Moreover, the option of providing a commercial surety bond in the required amount provides no viable alternative because, in addition to the expense of posting such a surety bond in terms of premiums and administrative fees, the debtors would be required to provide collateral to support their obligations under any such bond. The debtors believe that the ability of Wyoming to require ACW to post of $411 million in collateral or bond as a condition to ACW’s continued operation in Wyoming is stayed under, or otherwise prohibited by, the Bankruptcy Code. Wyoming, however, does not agree that such actions are stayed or otherwise prohibited. Absent a resolution of this dispute, upon the expiration of the Stay, an automatic permit block would take effect with respect to ACW, and the WDEQ would be authorized to seek to permanently block the issuance of new or amended permits to ACW. The WDEQ also could take actions to revoke ACW’s license to mine in Wyoming, which could, in turn, lead to permitting issues in other states.
After extensive negotiations, however, the debtors and Wyoming have reached a resolution of this dispute.
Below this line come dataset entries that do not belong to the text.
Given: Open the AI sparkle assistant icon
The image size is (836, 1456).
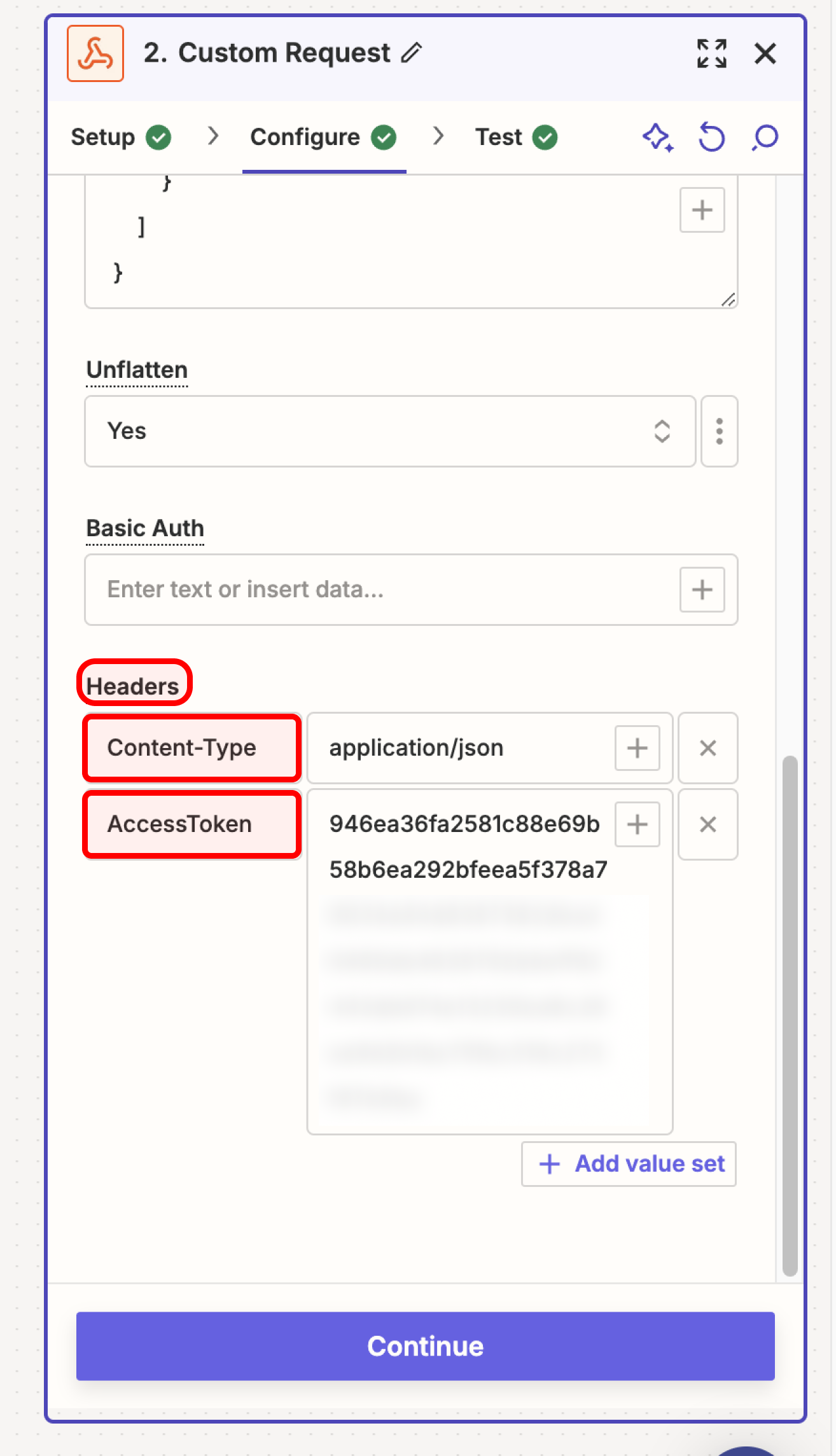Looking at the screenshot, I should click(658, 137).
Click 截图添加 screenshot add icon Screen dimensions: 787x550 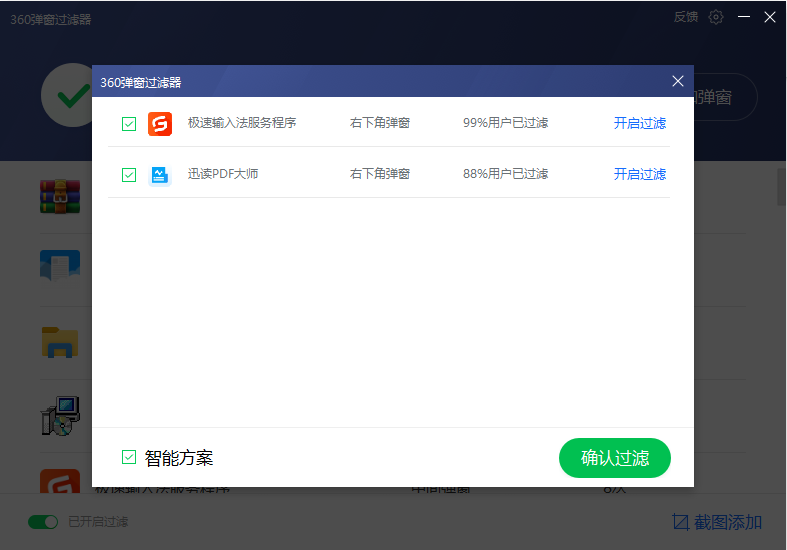(x=681, y=522)
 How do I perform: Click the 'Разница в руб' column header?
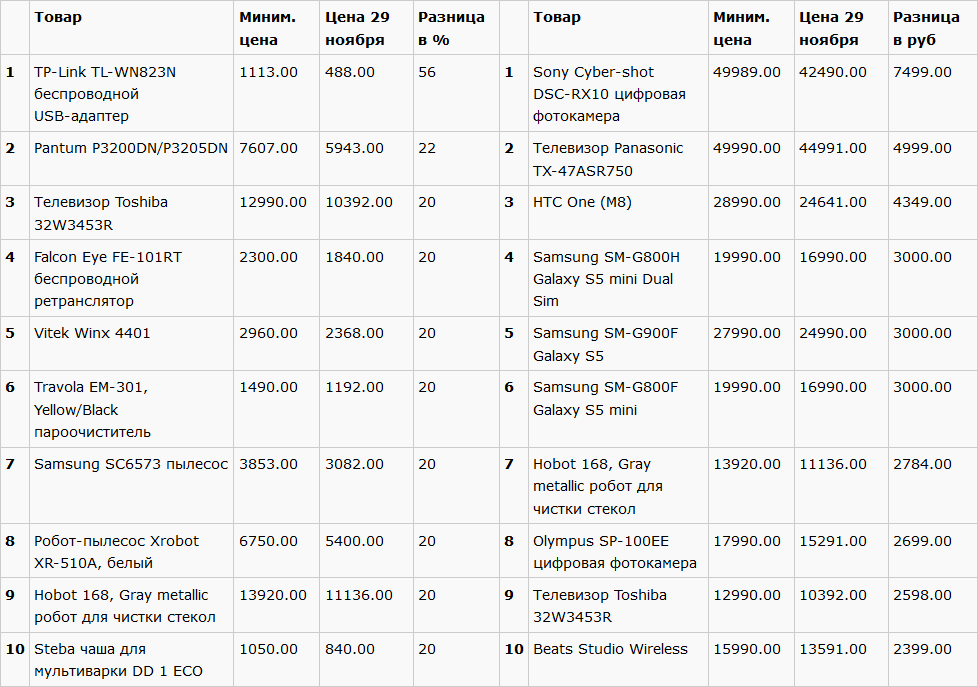pyautogui.click(x=926, y=28)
This deal, in part, provides for a carve-out from the Term Facility Collateral in the amount of $100 million (the “Bonding Carve Out”) to allow governmental authorities making a demand for any surety bond, letter of credit or other financial assurance, pursuant to applicable law, to obtain a claim (a “Bonding Superpriority Claim”) against the Term Facility Collateral having priority over any or all administrative expenses of the kind specified in section 503(b) of the Bankruptcy Code.
The parties have agreed that, commencing on the date this deal is approved by the court, through the Compliance Plan Period:
- the debtors may satisfy the bonding requirements for their reclamation obligations without complying with the Wyoming Substitution Demand;
- Wyoming shall have, pursuant to, as applicable, sections 105, 364 and 503 of the Bankruptcy Code, and solely in the manner and to the extent permitted as a Bonding Superpriority Claim under the DIP Order, an allowed superpriority claim having priority over any or all administrative expenses of the kind specified in section 503(b) of the Bankruptcy Code in the amount of $61 million (the “Superpriority Claim”) against each of Alpha and ACW to secure the debtors’ reclamation obligations (provided that under no circumstances will Wyoming recover more than $61 million on account of the Superpriority Claim); and
- the Bonding Carve Out (and thus the Superpriority Claim) will not be terminated, as permitted under the DIP Order or otherwise, except in accordance with the the approval of this deal.
Said Alpha: “If the Debtors were to litigate this dispute and fail, they would be faced with the limited options of closure or fire sale of the Wyoming Mines – if such a sale would be possible in the current environment – which could potentially impact the Debtors’ operations in other states and would, at a minimum, be very disruptive to their restructuring efforts and the livelihood of the approximately 600 employees who work at the Wyoming Mines.”